→ **Exercise requirements**
Write the data out again exactly, with no pictures.

# # # #

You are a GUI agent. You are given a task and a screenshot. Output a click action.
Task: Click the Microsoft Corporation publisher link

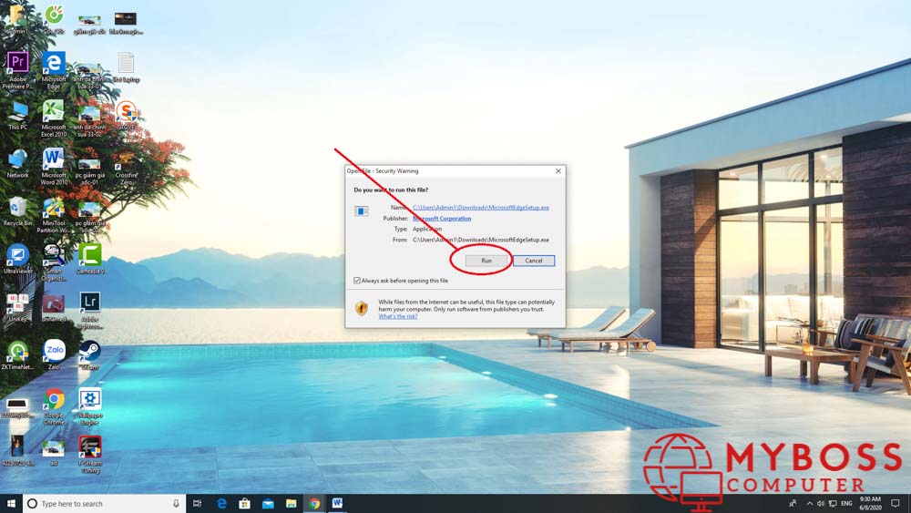tap(442, 219)
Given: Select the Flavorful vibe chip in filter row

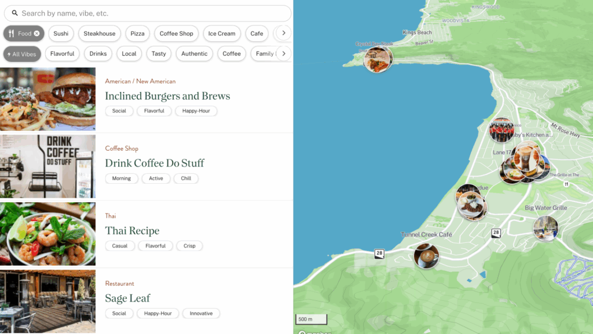Looking at the screenshot, I should [62, 54].
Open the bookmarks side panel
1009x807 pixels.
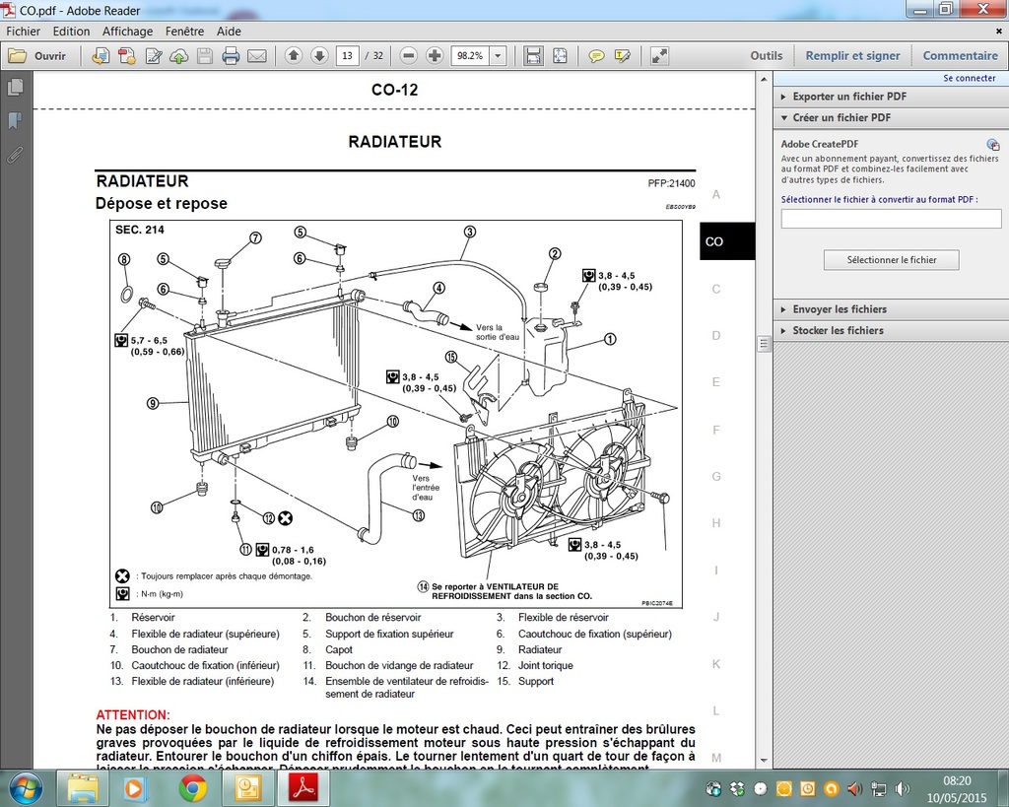(x=15, y=121)
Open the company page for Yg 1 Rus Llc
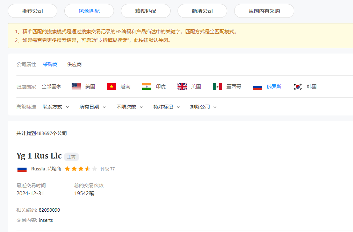Viewport: 353px width, 232px height. [38, 156]
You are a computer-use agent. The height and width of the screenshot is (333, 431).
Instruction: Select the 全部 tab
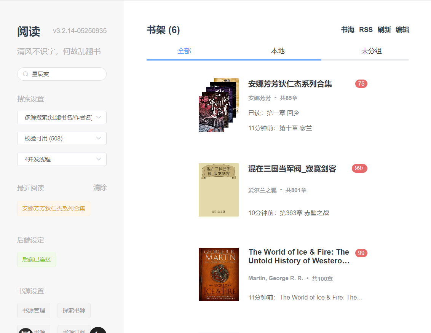click(x=184, y=51)
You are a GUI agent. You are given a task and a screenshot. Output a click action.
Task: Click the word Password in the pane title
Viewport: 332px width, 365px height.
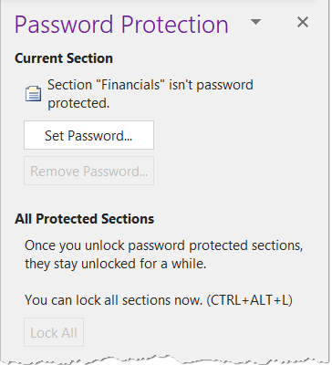tap(64, 25)
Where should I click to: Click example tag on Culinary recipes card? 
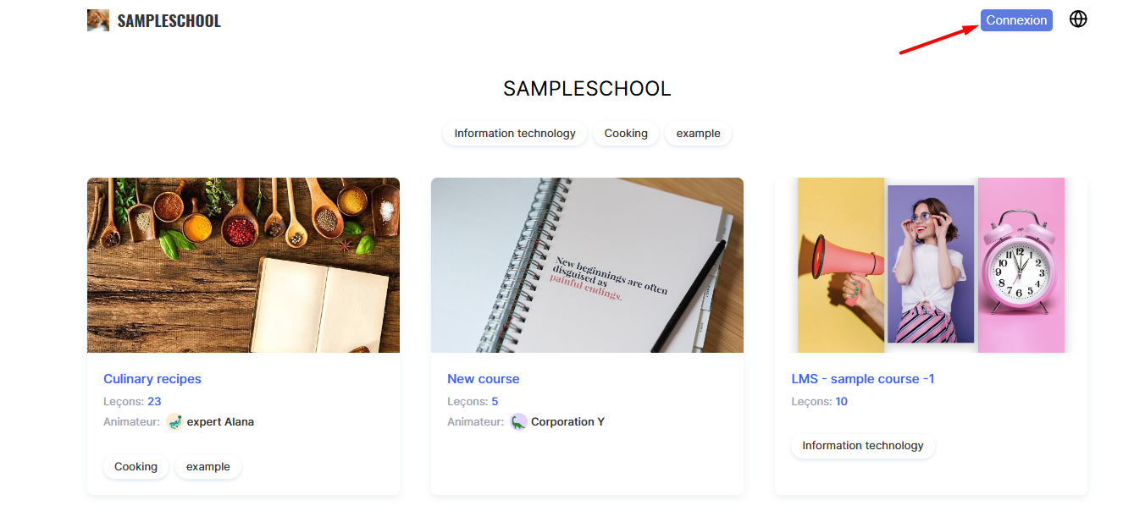(208, 467)
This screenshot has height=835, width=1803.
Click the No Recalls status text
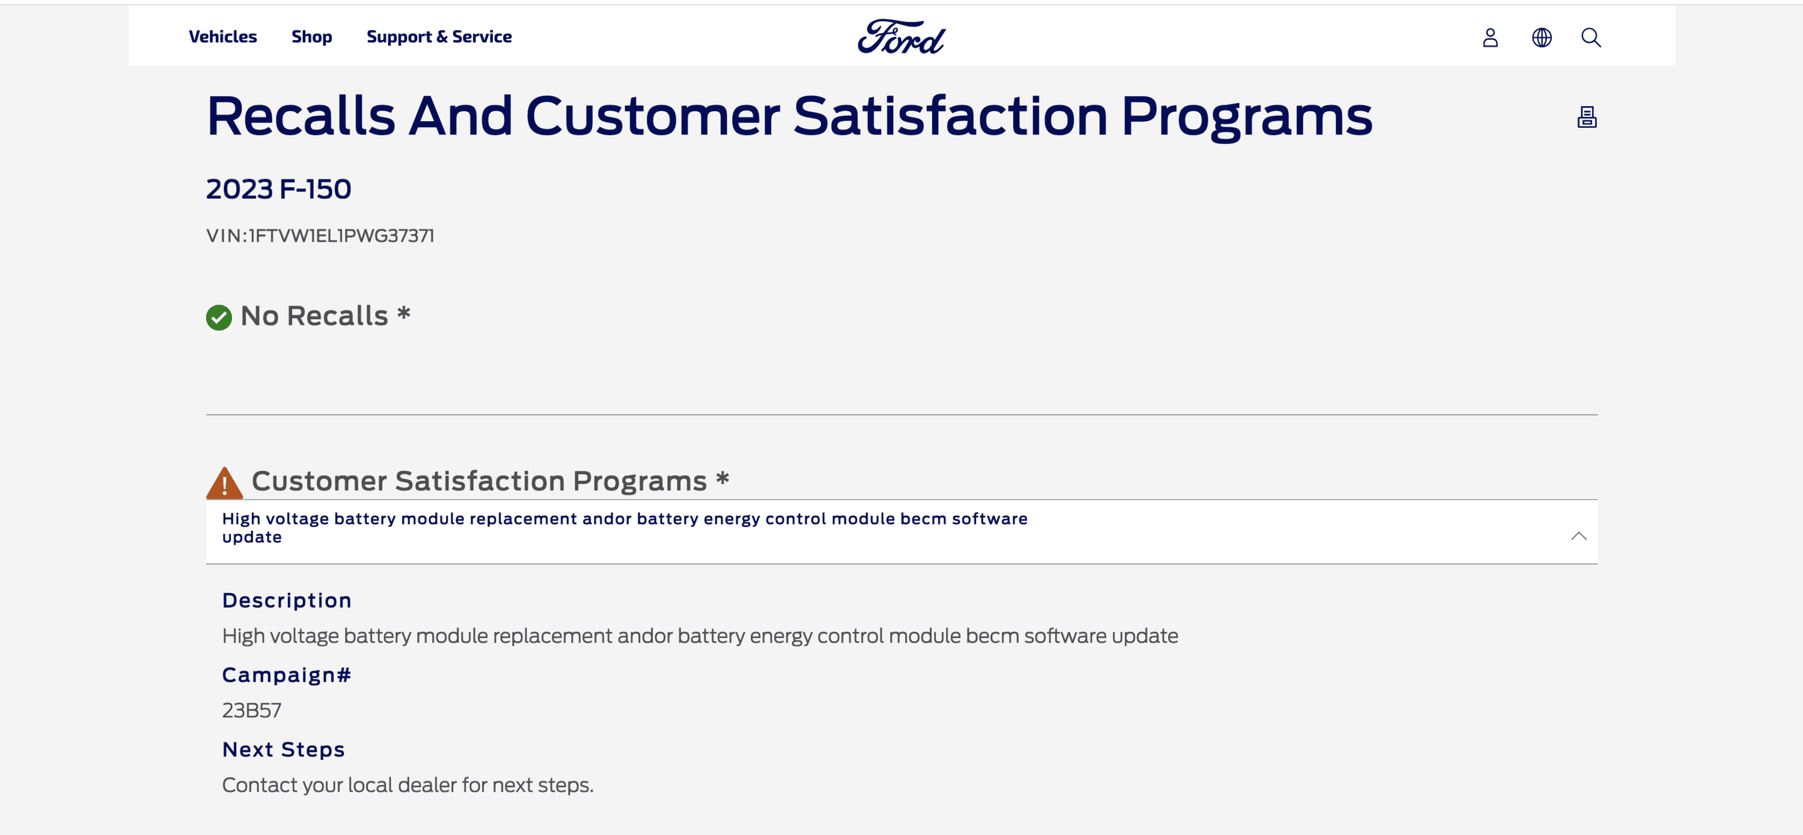[314, 316]
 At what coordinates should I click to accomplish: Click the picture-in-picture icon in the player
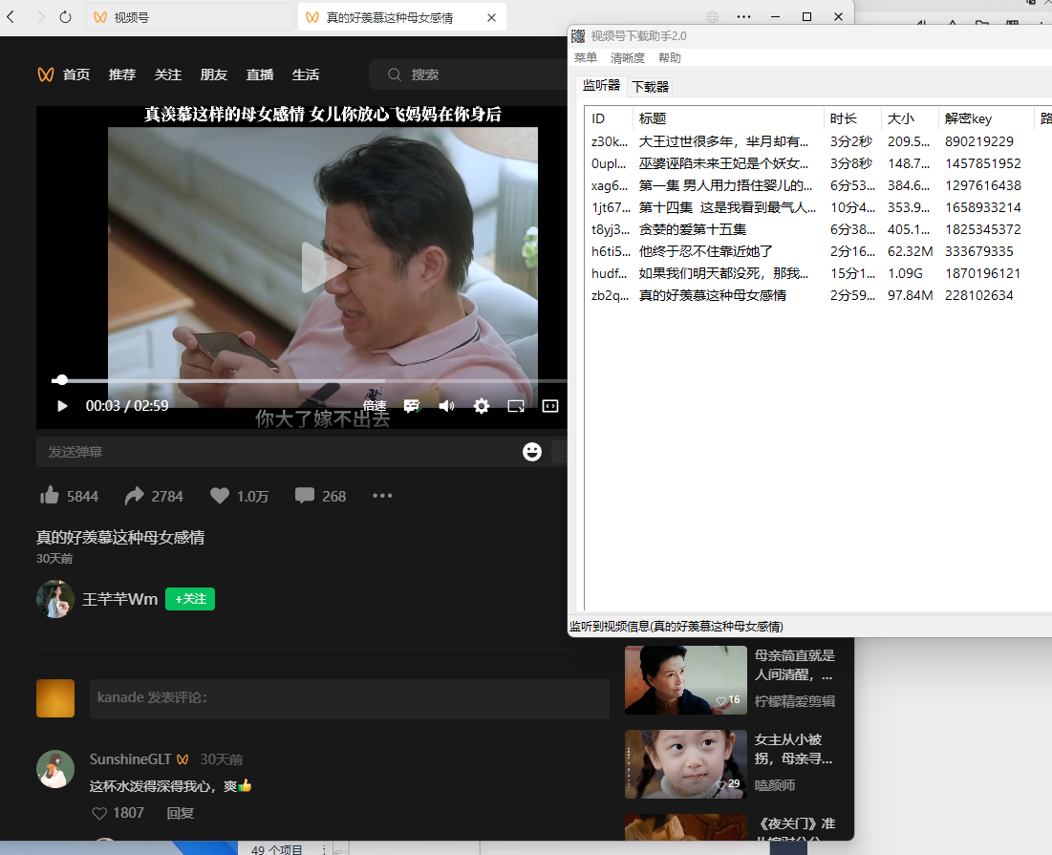point(516,405)
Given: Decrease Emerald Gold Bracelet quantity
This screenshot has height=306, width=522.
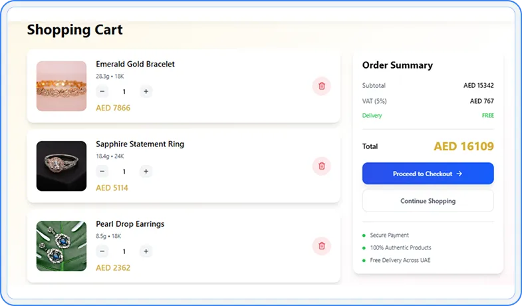Looking at the screenshot, I should 102,91.
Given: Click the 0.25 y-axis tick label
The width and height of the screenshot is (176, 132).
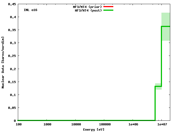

# # # #

→ **Solution to this exercise**
You are a GUI agent. You are given a task and a screenshot. Output a click action.
Task: Click the Microsoft Corporation publisher link

tap(442, 219)
Given: Select the Flavorful vibe chip in filter row

Looking at the screenshot, I should [62, 54].
Open the bookmarks side panel
1009x807 pixels.
(x=15, y=121)
Open the company page for Yg 1 Rus Llc
Viewport: 353px width, 232px height. [38, 156]
You are a computer-use agent. The height and width of the screenshot is (333, 431).
Instruction: Select the 全部 tab
click(x=184, y=51)
You are a GUI agent. You are given a task and a screenshot. Output a click action.
Task: Click the word Password in the pane title
Viewport: 332px width, 365px height.
tap(64, 25)
Where should I click to: Click example tag on Culinary recipes card? 
(208, 467)
This screenshot has height=835, width=1803.
Click the No Recalls status text
[314, 316]
 At what coordinates should I click to accomplish: Click the picture-in-picture icon in the player
point(516,405)
Given: Decrease Emerald Gold Bracelet quantity
This screenshot has height=306, width=522.
Looking at the screenshot, I should 102,91.
Given: Click the 0.25 y-axis tick label
The width and height of the screenshot is (176, 132).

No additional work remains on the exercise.